Ein Angebot aus dem Medienhaus Lensing

: Nach „Irma“: Zahl der Toten in den USA steigt auf 18

Miami/JacksonvilleMit aller Kraft räumt Florida auf. Die Schäden durch Hurrikan „Irma“ sind gewaltig. US-Präsident Trump will nun zerstörte Orte besuchen. Schlimme Nachrichten kommen aus einem Pflegeheim, das im Sturm ohne Strom war - dies galt auch für die Klimaanlage.

Nach „Irma“: Zahl der Toten in den USA steigt auf 18
Hochwasser in der amerikanischen Stadt Jacksonville – auch hier hat "Irma" sichtbare Spuren hinterlassen. Foto: Dede Smith/The Florida Times-Union/dpa

Die Zahl der Toten in den USA nach dem verheerenden Hurrikan „Irma“ hat sich auf mindestens 18 erhöht. In Hollywood nördlich von Miami starben nach Angaben der Bürgermeisterin wegen einer defekten Klimaanlage fünf Insassen eines Pflegeheims. Dem Sender CBS zufolge hatte der Stromausfall wegen des schweren Sturms zu einem Generatorendefekt geführt - die Menschen seien dann an einer Gasvergiftung gestorben.

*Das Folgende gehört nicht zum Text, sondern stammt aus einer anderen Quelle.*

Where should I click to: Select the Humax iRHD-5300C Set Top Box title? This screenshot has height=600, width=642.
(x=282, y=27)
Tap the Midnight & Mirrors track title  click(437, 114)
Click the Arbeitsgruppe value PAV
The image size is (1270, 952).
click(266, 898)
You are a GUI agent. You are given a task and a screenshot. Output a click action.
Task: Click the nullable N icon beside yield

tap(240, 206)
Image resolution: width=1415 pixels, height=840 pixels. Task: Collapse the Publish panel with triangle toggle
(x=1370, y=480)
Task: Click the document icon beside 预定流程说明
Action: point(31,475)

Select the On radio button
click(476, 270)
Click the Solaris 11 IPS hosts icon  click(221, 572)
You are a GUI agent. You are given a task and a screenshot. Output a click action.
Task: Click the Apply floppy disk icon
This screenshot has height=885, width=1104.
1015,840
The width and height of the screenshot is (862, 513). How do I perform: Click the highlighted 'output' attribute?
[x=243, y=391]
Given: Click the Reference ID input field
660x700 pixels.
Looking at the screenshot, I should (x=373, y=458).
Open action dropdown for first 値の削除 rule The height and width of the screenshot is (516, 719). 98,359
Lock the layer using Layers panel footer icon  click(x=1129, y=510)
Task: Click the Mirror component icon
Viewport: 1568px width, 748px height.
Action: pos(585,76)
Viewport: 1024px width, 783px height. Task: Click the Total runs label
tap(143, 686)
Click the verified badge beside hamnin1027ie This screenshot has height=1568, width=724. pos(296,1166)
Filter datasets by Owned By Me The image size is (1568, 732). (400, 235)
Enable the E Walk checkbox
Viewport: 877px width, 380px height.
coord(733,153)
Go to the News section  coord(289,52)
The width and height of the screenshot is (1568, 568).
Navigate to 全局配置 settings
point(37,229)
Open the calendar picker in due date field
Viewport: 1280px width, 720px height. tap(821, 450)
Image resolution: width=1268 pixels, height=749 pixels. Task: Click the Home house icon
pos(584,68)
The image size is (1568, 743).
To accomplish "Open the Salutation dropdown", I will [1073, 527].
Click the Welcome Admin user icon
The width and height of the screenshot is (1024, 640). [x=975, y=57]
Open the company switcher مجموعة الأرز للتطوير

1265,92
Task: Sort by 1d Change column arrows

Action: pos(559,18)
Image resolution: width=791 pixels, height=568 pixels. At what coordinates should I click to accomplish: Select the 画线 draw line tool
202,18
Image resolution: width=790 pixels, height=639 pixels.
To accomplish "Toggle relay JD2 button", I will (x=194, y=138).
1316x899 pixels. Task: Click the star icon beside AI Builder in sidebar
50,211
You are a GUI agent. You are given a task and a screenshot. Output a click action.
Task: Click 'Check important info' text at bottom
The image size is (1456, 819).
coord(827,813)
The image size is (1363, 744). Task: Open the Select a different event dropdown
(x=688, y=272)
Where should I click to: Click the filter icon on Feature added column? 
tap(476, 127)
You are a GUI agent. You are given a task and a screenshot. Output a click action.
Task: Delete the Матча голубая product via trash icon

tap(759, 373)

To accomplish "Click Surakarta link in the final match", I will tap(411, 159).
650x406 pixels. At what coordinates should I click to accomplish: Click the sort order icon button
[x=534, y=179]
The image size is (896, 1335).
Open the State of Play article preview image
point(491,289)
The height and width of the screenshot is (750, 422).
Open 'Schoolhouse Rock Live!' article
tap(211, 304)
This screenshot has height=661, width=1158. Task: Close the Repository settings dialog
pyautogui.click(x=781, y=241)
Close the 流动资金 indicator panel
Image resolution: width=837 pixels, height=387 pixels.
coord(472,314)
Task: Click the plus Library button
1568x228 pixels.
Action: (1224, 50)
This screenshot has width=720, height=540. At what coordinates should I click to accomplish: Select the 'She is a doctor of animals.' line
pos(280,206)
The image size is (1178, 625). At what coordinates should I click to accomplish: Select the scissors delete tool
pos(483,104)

Die Feuerwehr wurde am Morgen zum „Hollywood-Hills“-Heim gerufen. Den Angaben zufolge starben zwei Menschen in dem Heim und drei in einem nahen Krankenhaus, in das sie gebracht worden waren. Aus dem Pflegeheim wurden mehr als 100 Menschen in Sicherheit gebracht. Ein Mitarbeiter des Klimaanlagen-Herstellers Airstron sagte dem Sender ABC, man habe sich tagelang vergeblich bemüht, eine defekte Sicherung der fraglichen Anlage zu reparieren.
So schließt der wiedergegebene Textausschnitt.